— start of MATERIAL SUPPLIED —
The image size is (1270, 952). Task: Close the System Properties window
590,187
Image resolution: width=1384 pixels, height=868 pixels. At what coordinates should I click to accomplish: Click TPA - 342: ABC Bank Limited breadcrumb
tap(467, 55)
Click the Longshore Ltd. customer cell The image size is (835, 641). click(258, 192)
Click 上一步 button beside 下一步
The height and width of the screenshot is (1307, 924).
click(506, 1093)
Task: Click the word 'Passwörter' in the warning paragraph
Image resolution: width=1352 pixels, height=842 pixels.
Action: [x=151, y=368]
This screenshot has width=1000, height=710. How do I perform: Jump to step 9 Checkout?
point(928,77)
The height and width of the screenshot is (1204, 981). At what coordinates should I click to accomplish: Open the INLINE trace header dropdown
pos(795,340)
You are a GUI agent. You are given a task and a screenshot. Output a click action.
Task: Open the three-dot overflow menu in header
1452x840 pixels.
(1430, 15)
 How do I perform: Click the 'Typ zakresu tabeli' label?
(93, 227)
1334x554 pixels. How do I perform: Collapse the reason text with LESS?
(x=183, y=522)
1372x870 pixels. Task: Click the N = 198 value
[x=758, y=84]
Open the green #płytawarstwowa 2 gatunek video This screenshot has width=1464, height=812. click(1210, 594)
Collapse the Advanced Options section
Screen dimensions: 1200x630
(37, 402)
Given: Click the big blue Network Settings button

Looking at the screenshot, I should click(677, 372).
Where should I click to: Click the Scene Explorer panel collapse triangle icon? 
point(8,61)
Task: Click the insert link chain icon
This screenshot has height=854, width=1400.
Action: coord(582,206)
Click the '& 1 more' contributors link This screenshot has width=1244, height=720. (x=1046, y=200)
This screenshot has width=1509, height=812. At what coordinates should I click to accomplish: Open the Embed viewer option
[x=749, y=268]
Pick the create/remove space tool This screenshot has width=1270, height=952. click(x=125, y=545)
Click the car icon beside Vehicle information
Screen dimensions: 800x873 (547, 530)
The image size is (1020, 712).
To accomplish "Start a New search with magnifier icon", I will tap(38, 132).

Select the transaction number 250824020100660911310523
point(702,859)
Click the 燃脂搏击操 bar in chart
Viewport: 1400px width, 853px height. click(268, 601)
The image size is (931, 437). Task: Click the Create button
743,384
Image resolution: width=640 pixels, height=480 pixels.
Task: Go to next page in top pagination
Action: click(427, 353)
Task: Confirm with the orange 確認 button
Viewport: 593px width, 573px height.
— end of MATERIAL SUPPLIED —
Please copy the data above word for word, starting with the line that contains "Task: Click the insert link chain icon" and going on through the last line of the data.

Task: Click the insert link chain icon
This screenshot has height=854, width=1400.
Action: coord(582,206)
Click the '& 1 more' contributors link This screenshot has width=1244, height=720. (x=1046, y=200)
This screenshot has width=1509, height=812. At what coordinates should I click to accomplish: Open the Embed viewer option
[x=749, y=268]
Pick the create/remove space tool This screenshot has width=1270, height=952. click(x=125, y=545)
Click the car icon beside Vehicle information
Screen dimensions: 800x873 (547, 530)
The image size is (1020, 712).
To accomplish "Start a New search with magnifier icon", I will tap(38, 132).

Select the transaction number 250824020100660911310523
point(702,859)
Click the 燃脂搏击操 bar in chart
Viewport: 1400px width, 853px height. click(268, 601)
The image size is (931, 437). Task: Click the Create button
743,384
Image resolution: width=640 pixels, height=480 pixels.
Task: Go to next page in top pagination
Action: click(427, 353)
Task: Confirm with the orange 確認 button
Viewport: 593px width, 573px height.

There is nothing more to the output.